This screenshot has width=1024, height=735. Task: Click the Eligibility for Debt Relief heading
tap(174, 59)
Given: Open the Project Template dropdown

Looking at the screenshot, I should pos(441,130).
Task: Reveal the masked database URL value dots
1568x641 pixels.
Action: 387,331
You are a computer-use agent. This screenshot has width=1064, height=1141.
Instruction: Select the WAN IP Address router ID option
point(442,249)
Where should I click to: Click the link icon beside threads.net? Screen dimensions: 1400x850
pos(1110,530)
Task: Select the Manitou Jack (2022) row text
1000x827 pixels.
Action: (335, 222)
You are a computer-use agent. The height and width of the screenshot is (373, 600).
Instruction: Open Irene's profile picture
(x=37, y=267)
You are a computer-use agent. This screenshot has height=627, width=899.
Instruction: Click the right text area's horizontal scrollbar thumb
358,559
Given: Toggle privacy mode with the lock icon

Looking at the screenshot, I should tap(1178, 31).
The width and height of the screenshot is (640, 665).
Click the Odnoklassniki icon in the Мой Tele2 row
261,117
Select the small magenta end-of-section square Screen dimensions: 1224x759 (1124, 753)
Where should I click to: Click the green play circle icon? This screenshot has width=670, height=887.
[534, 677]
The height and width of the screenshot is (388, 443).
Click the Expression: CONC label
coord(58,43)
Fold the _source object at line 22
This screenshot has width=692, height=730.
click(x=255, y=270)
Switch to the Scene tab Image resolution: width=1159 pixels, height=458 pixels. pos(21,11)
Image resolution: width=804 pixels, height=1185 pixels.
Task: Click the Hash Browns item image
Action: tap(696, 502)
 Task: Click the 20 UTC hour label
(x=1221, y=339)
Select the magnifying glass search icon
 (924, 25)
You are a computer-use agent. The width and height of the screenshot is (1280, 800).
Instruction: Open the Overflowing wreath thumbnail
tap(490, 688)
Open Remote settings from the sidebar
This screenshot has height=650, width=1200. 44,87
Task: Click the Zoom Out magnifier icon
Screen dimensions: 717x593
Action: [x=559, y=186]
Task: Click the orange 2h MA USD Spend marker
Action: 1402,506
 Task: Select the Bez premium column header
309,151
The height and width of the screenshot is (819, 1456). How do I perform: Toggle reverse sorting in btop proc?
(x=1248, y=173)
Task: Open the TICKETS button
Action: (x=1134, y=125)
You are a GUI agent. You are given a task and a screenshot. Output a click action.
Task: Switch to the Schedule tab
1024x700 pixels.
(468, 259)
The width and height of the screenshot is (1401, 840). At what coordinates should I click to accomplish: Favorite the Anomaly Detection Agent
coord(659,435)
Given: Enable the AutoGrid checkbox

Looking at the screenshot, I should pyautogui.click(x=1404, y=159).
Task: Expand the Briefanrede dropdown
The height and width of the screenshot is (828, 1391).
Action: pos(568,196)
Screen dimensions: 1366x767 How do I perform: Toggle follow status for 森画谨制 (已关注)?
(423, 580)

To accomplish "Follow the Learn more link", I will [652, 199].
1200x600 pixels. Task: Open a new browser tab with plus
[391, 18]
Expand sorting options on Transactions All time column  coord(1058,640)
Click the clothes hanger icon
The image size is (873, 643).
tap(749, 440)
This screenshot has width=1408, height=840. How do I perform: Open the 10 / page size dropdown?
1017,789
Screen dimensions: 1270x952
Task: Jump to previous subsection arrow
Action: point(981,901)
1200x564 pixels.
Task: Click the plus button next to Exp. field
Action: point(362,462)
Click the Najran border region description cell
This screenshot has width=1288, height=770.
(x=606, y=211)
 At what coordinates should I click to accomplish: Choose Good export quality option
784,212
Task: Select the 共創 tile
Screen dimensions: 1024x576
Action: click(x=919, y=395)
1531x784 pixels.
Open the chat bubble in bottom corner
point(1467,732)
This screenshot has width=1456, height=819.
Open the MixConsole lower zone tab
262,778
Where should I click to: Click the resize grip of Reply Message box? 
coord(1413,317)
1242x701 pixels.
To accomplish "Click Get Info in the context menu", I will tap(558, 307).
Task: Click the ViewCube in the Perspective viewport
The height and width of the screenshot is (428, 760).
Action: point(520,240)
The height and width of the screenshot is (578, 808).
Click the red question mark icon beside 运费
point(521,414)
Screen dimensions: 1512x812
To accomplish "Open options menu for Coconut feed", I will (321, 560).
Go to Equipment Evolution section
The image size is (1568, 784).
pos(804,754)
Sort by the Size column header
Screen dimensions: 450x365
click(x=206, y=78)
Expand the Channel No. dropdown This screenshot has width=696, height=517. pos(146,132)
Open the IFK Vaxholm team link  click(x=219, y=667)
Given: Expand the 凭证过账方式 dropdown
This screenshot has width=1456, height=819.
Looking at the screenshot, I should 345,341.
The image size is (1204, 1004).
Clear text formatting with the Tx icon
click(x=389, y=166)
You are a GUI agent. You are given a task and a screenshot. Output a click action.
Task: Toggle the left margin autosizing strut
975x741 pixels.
──────────
* EXERCISE DESCRIPTION
Count how many lines in the rows above contain the string "Toggle", treating uppercase and lowercase as different, and give only the number.

* RESPONSE TO THE EXERCISE
4